The response must be a precise copy of the records that follow.

### INFORMATION GIVEN
——————————
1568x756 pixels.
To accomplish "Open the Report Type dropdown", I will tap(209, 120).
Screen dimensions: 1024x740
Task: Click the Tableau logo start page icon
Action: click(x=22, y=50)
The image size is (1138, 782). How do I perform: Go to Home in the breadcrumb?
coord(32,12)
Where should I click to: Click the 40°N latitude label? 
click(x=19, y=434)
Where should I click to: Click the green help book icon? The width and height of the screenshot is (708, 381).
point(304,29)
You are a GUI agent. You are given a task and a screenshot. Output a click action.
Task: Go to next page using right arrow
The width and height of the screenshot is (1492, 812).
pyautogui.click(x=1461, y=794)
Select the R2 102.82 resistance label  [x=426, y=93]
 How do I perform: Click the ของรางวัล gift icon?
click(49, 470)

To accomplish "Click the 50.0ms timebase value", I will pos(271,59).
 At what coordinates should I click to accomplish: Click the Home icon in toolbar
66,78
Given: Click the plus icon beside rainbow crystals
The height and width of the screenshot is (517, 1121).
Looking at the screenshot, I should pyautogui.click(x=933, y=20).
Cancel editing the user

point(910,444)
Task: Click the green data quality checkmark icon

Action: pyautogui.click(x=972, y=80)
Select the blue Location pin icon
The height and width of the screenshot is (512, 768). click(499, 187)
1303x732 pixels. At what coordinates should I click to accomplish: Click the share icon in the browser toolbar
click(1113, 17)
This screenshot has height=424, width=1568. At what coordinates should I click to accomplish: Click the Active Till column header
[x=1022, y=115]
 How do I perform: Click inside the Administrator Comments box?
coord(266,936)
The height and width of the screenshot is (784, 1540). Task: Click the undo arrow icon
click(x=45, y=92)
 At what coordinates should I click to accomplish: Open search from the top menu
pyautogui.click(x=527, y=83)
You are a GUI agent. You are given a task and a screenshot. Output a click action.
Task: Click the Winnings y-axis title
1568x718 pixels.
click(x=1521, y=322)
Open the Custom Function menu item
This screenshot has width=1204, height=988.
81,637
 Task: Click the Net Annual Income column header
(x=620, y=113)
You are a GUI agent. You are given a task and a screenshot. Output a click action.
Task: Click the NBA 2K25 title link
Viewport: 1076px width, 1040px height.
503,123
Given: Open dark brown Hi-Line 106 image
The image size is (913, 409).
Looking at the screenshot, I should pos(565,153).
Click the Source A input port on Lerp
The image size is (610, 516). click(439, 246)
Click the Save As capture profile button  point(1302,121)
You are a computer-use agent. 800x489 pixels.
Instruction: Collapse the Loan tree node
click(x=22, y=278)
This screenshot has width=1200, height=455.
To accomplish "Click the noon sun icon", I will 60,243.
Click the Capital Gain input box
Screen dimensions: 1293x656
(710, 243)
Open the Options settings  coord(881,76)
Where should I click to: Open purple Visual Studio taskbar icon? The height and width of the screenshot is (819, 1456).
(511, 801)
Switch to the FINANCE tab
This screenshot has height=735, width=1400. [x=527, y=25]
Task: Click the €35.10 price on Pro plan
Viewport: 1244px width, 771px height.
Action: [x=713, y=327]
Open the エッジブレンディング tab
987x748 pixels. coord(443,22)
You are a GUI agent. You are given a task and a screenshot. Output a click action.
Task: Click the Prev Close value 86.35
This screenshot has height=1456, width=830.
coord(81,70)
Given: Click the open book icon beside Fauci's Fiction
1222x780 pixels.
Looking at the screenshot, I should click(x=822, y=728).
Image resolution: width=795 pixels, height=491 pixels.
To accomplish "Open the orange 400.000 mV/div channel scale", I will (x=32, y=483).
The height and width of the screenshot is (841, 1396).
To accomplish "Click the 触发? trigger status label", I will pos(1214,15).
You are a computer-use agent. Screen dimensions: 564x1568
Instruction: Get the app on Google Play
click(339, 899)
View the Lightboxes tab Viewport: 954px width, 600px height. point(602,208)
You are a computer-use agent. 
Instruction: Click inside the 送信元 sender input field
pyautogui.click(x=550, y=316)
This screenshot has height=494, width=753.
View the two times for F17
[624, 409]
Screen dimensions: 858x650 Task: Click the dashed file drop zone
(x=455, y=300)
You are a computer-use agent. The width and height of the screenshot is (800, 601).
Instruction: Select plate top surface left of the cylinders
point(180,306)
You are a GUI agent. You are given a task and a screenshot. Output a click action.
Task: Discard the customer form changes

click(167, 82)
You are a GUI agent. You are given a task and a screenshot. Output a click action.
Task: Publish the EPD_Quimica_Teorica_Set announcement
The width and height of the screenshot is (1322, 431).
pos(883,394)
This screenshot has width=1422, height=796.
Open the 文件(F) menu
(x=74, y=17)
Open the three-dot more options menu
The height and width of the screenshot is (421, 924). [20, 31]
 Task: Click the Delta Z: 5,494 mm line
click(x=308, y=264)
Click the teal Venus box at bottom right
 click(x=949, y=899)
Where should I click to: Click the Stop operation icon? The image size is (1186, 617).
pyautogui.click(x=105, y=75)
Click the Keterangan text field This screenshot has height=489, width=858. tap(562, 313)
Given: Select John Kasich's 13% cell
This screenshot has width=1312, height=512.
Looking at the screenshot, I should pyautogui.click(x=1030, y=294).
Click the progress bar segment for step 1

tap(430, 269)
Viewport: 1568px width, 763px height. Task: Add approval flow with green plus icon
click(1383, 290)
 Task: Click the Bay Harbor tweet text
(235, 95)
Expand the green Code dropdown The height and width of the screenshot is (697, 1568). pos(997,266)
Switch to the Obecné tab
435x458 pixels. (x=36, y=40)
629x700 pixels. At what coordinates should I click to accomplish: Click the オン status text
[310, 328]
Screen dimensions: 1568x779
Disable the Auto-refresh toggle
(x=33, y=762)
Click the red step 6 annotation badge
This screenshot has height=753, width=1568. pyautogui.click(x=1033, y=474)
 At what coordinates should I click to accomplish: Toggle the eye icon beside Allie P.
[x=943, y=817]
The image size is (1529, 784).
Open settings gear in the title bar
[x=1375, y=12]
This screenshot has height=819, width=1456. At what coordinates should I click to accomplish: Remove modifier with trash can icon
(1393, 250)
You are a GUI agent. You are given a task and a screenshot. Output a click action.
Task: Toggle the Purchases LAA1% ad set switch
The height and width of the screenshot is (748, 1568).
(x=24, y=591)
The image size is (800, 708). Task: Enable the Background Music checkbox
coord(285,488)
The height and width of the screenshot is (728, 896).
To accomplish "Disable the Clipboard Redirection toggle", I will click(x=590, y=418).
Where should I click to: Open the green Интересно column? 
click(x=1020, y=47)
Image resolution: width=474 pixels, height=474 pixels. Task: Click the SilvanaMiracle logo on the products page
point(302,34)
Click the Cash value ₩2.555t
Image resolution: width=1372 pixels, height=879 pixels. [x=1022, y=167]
——————————
### EXERCISE RESPONSE
1568x756 pixels.
To accomplish "Open the Report Type dropdown", I will tap(209, 120).
Screen dimensions: 1024x740
Task: Click the Tableau logo start page icon
Action: click(x=22, y=50)
The image size is (1138, 782). How do I perform: Go to Home in the breadcrumb?
coord(32,12)
Where should I click to: Click the 40°N latitude label? 
click(x=19, y=434)
Where should I click to: Click the green help book icon? The width and height of the screenshot is (708, 381).
point(304,29)
You are a GUI agent. You are given a task and a screenshot. Output a click action.
Task: Go to next page using right arrow
The width and height of the screenshot is (1492, 812).
pyautogui.click(x=1461, y=794)
Select the R2 102.82 resistance label  [x=426, y=93]
 How do I perform: Click the ของรางวัล gift icon?
click(49, 470)

To accomplish "Click the 50.0ms timebase value", I will pos(271,59).
 At what coordinates should I click to accomplish: Click the Home icon in toolbar
66,78
Given: Click the plus icon beside rainbow crystals
The height and width of the screenshot is (517, 1121).
Looking at the screenshot, I should pyautogui.click(x=933, y=20).
Cancel editing the user

point(910,444)
Task: Click the green data quality checkmark icon

Action: pyautogui.click(x=972, y=80)
Select the blue Location pin icon
The height and width of the screenshot is (512, 768). click(499, 187)
1303x732 pixels. At what coordinates should I click to accomplish: Click the share icon in the browser toolbar
click(1113, 17)
This screenshot has height=424, width=1568. At what coordinates should I click to accomplish: Click the Active Till column header
[x=1022, y=115]
 How do I perform: Click inside the Administrator Comments box?
coord(266,936)
The height and width of the screenshot is (784, 1540). Task: Click the undo arrow icon
click(x=45, y=92)
 At what coordinates should I click to accomplish: Open search from the top menu
pyautogui.click(x=527, y=83)
You are a GUI agent. You are given a task and a screenshot. Output a click action.
Task: Click the Winnings y-axis title
1568x718 pixels.
click(x=1521, y=322)
Open the Custom Function menu item
This screenshot has width=1204, height=988.
81,637
 Task: Click the Net Annual Income column header
(x=620, y=113)
You are a GUI agent. You are given a task and a screenshot. Output a click action.
Task: Click the NBA 2K25 title link
Viewport: 1076px width, 1040px height.
503,123
Given: Open dark brown Hi-Line 106 image
The image size is (913, 409).
Looking at the screenshot, I should pos(565,153).
Click the Source A input port on Lerp
The image size is (610, 516). click(439, 246)
Click the Save As capture profile button  point(1302,121)
You are a computer-use agent. 800x489 pixels.
Instruction: Collapse the Loan tree node
click(x=22, y=278)
This screenshot has width=1200, height=455.
To accomplish "Click the noon sun icon", I will 60,243.
Click the Capital Gain input box
Screen dimensions: 1293x656
(710, 243)
Open the Options settings  coord(881,76)
Where should I click to: Open purple Visual Studio taskbar icon? The height and width of the screenshot is (819, 1456).
(511, 801)
Switch to the FINANCE tab
This screenshot has height=735, width=1400. [x=527, y=25]
Task: Click the €35.10 price on Pro plan
Viewport: 1244px width, 771px height.
Action: [x=713, y=327]
Open the エッジブレンディング tab
987x748 pixels. coord(443,22)
You are a GUI agent. You are given a task and a screenshot. Output a click action.
Task: Click the Prev Close value 86.35
This screenshot has height=1456, width=830.
coord(81,70)
Given: Click the open book icon beside Fauci's Fiction
1222x780 pixels.
Looking at the screenshot, I should click(x=822, y=728).
Image resolution: width=795 pixels, height=491 pixels.
To accomplish "Open the orange 400.000 mV/div channel scale", I will (x=32, y=483).
The height and width of the screenshot is (841, 1396).
To accomplish "Click the 触发? trigger status label", I will pos(1214,15).
You are a computer-use agent. Screen dimensions: 564x1568
Instruction: Get the app on Google Play
click(339, 899)
View the Lightboxes tab Viewport: 954px width, 600px height. point(602,208)
You are a computer-use agent. 
Instruction: Click inside the 送信元 sender input field
pyautogui.click(x=550, y=316)
This screenshot has height=494, width=753.
View the two times for F17
[624, 409]
Screen dimensions: 858x650 Task: Click the dashed file drop zone
(x=455, y=300)
You are a computer-use agent. The width and height of the screenshot is (800, 601).
Instruction: Select plate top surface left of the cylinders
point(180,306)
You are a GUI agent. You are given a task and a screenshot. Output a click action.
Task: Discard the customer form changes

click(167, 82)
You are a GUI agent. You are given a task and a screenshot. Output a click action.
Task: Publish the EPD_Quimica_Teorica_Set announcement
The width and height of the screenshot is (1322, 431).
pos(883,394)
This screenshot has width=1422, height=796.
Open the 文件(F) menu
(x=74, y=17)
Open the three-dot more options menu
The height and width of the screenshot is (421, 924). [20, 31]
 Task: Click the Delta Z: 5,494 mm line
click(x=308, y=264)
Click the teal Venus box at bottom right
 click(x=949, y=899)
Where should I click to: Click the Stop operation icon? The image size is (1186, 617).
pyautogui.click(x=105, y=75)
Click the Keterangan text field This screenshot has height=489, width=858. tap(562, 313)
Given: Select John Kasich's 13% cell
This screenshot has width=1312, height=512.
Looking at the screenshot, I should pyautogui.click(x=1030, y=294).
Click the progress bar segment for step 1

tap(430, 269)
Viewport: 1568px width, 763px height. Task: Add approval flow with green plus icon
click(1383, 290)
 Task: Click the Bay Harbor tweet text
(235, 95)
Expand the green Code dropdown The height and width of the screenshot is (697, 1568). pos(997,266)
Switch to the Obecné tab
435x458 pixels. (x=36, y=40)
629x700 pixels. At what coordinates should I click to accomplish: Click the オン status text
[310, 328]
Screen dimensions: 1568x779
Disable the Auto-refresh toggle
(x=33, y=762)
Click the red step 6 annotation badge
This screenshot has height=753, width=1568. pyautogui.click(x=1033, y=474)
 At what coordinates should I click to accomplish: Toggle the eye icon beside Allie P.
[x=943, y=817]
The image size is (1529, 784).
Open settings gear in the title bar
[x=1375, y=12]
This screenshot has height=819, width=1456. At what coordinates should I click to accomplish: Remove modifier with trash can icon
(1393, 250)
You are a GUI agent. You are given a task and a screenshot. Output a click action.
Task: Toggle the Purchases LAA1% ad set switch
The height and width of the screenshot is (748, 1568).
(x=24, y=591)
The image size is (800, 708). Task: Enable the Background Music checkbox
coord(285,488)
The height and width of the screenshot is (728, 896).
To accomplish "Disable the Clipboard Redirection toggle", I will click(x=590, y=418).
Where should I click to: Open the green Интересно column? 
click(x=1020, y=47)
Image resolution: width=474 pixels, height=474 pixels. Task: Click the SilvanaMiracle logo on the products page
point(302,34)
Click the Cash value ₩2.555t
Image resolution: width=1372 pixels, height=879 pixels. [x=1022, y=167]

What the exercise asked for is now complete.